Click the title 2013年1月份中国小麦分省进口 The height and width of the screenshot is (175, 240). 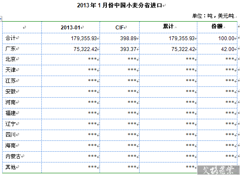tap(119, 5)
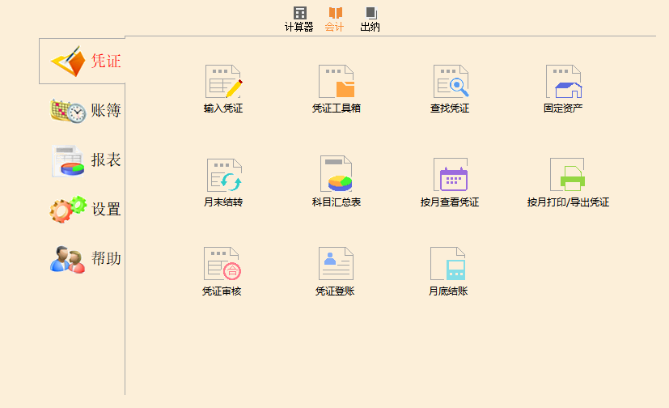Select the 凭证 sidebar tab

point(85,61)
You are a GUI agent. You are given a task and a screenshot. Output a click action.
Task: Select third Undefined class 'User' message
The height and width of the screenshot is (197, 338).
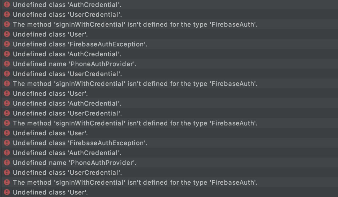pos(50,133)
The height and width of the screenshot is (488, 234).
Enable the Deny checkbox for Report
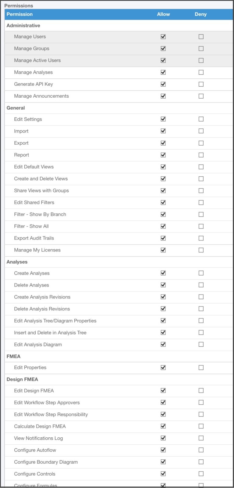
____________
Write out exactly the lines running from the one with "The height and width of the screenshot is (488, 234)." through the end of the material, both ends included, while leaving the pictures out.

The height and width of the screenshot is (488, 234).
Enable the Deny checkbox for Report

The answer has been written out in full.